What they won’t tell you, though, is how ABA utilizes abusive and inhumane practices like “blocking” a vulnerable child from accessing their own personal self-regulatory strategies (like flapping and rocking) in order to intentionally trigger duress. They do this so they can analyze the behavior in context of the “social environment” without ever factoring in personal relationships. Why?
Because you can’t measure human connection.
What is humane about “blocking” Little Bobby’s hand flapping/sensory regulation technique (coping mechanism) by restraining his wrists with the premeditated purpose of intentionally triggering an episode of self-injurious behavior?
In ABA, you only analyze what you observe, and you are trained to observe for one of three things to be happening.
But don’t worry, no investigation is too difficult for an ABA therapist. They all know that all behavior is almost always motivated by one of four functions:
1. Attention Seeking
2. Demand Avoidance
3. Access to Tangibles
4. Sensory Stimulation
I’ll note that although Sensory Stimulation is listed as a fourth motivator, I would argue that the first three motivators all have something to do with sensory regulation. Hypersensitivity is reported consistently across the spectrum, not to mention, neuroscience has shown us visible proof.
When sensitive children are misunderstood, disempowered, and patronized with treats like jelly beans, it damages their sense of self.
It is also ABA.
A simple lens switch could prevent so much trauma. In mental health, for those who are not Intellectually or Developmentally disabled, those with Self-Injurious Behaviors (like cutting and addiction) are viewed from a humanistic point of view. What motivates SIB from this perspective?
1. Insecure attachments
2. Inadequate self-regulatory skills
3. Over sensitivity to emotional distress
Why is it that when a kid has an ID/DD diagnosis, their intervention doesn’t consider that they are human beings with thoughts and feelings and value?
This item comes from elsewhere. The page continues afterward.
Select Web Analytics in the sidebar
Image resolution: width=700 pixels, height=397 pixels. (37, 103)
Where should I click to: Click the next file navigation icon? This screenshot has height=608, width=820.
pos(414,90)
Instead, they are exposed to abusive compliance training, often disguised as “Skills Training.” The lucky ones will learn to tolerate things that they should not have to tolerate, and the most spirited end up on the…
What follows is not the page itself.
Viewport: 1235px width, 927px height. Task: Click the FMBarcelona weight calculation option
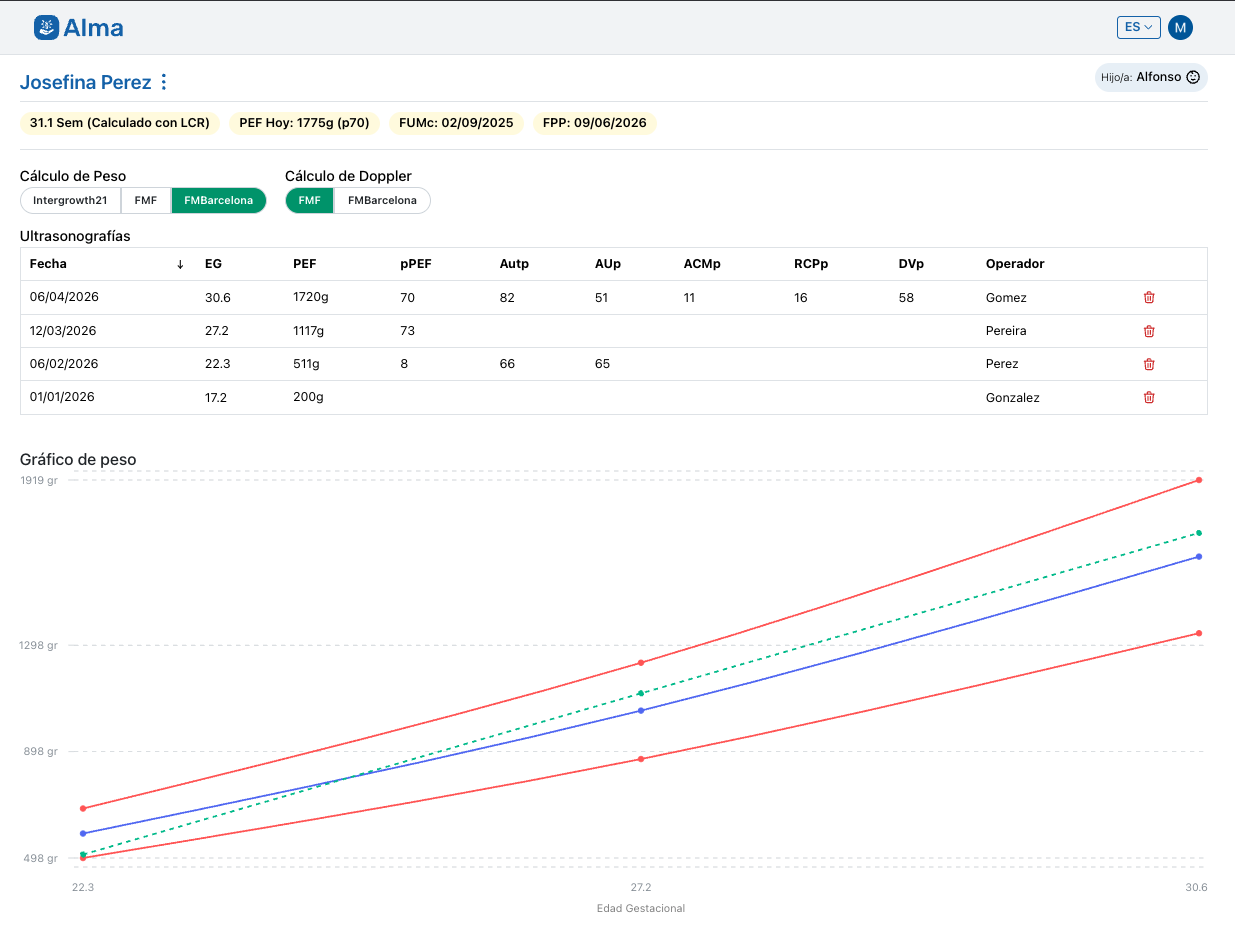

When you look at the motivators identified in mental health, you see that the opposite is done in ABA.
From a mental health perspective, building a safe relationship with the therapist is key.
ABA creates insecure attachments because the therapists intentionally form manipulative relationships when they use their clients as science experiments. They use a technique called pairing which associates the ABA technician with rewards and toys only available when they’re there.
ABA therapists also intentionally block self-regulatory skills (stunning) and withhold comfort objects in order to do their science experiments.
Here is a breakdown of how that works in behaviorist…
“One explanation is that SIB may produce both reinforcing and aversive consequences, and self-restraint occurs to avoid or escape the aversive consequences SIB produces (see Fisher & Iwata, 1996, for a detailed discussion). When an FA [functional analysis] of SIB is conducted, if self-restraint occurs to the exclusion of SIB, it may not be possible to identify the function of SIB. In these cases, blocking self-restraint may be necessary to observe SIB and determine its function” (Fisher, Grace, & Murphy, 1996; Lerman, Iwata, Smith, & Vollmer, 1994).
In other words, if a child is keeping from self harm by using some other technique, the ABA practitioner will have to block that technique to drive the child to self-harm.
ABA therapy does not address a child’s mental health needs, but it certainly causes a lot of emotional trauma.